End-to-End Workflow¶

1. Build a granule catalog¶

# ICESat-2 cycle (convenience):
uv run python -m zagg.catalog --cycle 22 --parent-order 6

# Date range, bbox-filtered to everything south of 60°S:
uv run python -m zagg.catalog \
    --start-date 2024-01-06 --end-date 2024-04-07 \
    --bbox -180,-90,180,-60 --parent-order 6

# Custom region via GeoJSON polygon:
uv run python -m zagg.catalog \
    --start-date 2024-01-01 --end-date 2024-06-01 \
    --polygon my_region.geojson --parent-order 6

See Catalog API for full options.

2. Run processing¶

# Local processing:
uv run python -m zagg --config atl06.yaml --catalog catalog.json --store ./output.zarr

# Lambda dispatch:
uv run python deployment/aws/invoke_lambda.py --config atl06.yaml --catalog catalog.json

See Lambda Deployment for AWS setup.

3. Visualize results¶

uv run jupyter notebook notebooks/rasterized_zarr.ipynb

Design Philosophy¶

Data selection is declarative — query CMR with date ranges and polygons, not file paths
Aggregation doesn't duplicate the at-rest data — source data is fetched for processing but discarded after aggregation
Build leaves-to-root — invert the tree construction order to enable parallel processing with small workers

Quick example¶

from zagg import default_config, get_child_order, open_store
from zagg.processing import process_morton_cell, write_dataframe_to_zarr
from zagg.auth import get_nsidc_s3_credentials

config = default_config("atl06")
child_order = get_child_order(config)  # 12
creds = get_nsidc_s3_credentials()

# Process a single parent cell
df_out, metadata = process_morton_cell(
    parent_morton=-6134114,
    parent_order=6,
    child_order=child_order,
    granule_urls=["s3://nsidc-cumulus-prod-protected/ATLAS/ATL06/007/..."],
    s3_credentials=creds,
    config=config,
)

# Write results to a local Zarr store
store = open_store("./output.zarr")
write_dataframe_to_zarr(df_out, store, chunk_idx=0,
                        child_order=child_order, parent_order=6)

Contributing¶

Clone the repository: git clone https://github.com/englacial/zagg.git
Install development dependencies: uv sync --all-groups
Run the test suite: uv run pytest

License¶

zagg is distributed under the terms of the MIT license.

____

◆ **EXERCISE OBJECTIVE**
Please copy, word for word, the passage of the zagg text that opens with the words "from zagg import" and closes with "creds = get_nsidc_s3_credentials()".

◆ **DATA SUPPLIED**
____

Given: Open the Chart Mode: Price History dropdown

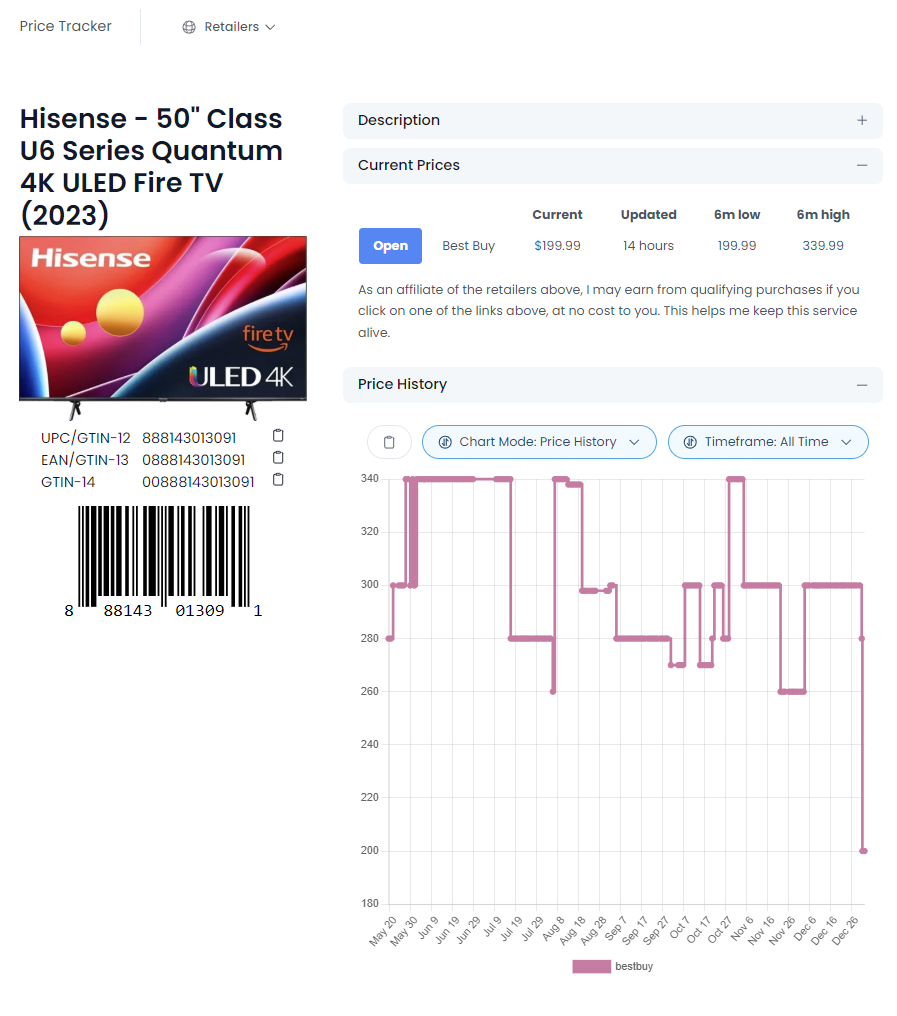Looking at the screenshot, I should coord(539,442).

____

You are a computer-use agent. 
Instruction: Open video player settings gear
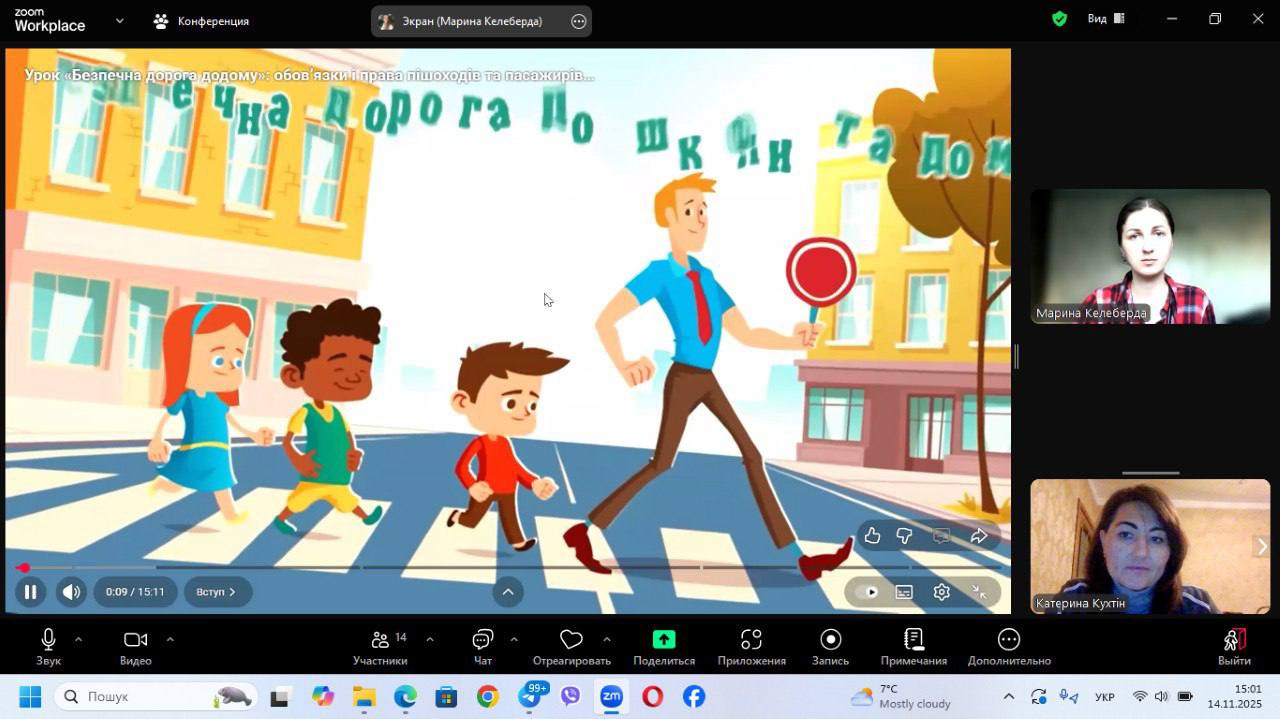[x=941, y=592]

____

◆ **RESULT**
from zagg import default_config, get_child_order, open_store
from zagg.processing import process_morton_cell, write_dataframe_to_zarr
from zagg.auth import get_nsidc_s3_credentials

config = default_config("atl06")
child_order = get_child_order(config)  # 12
creds = get_nsidc_s3_credentials()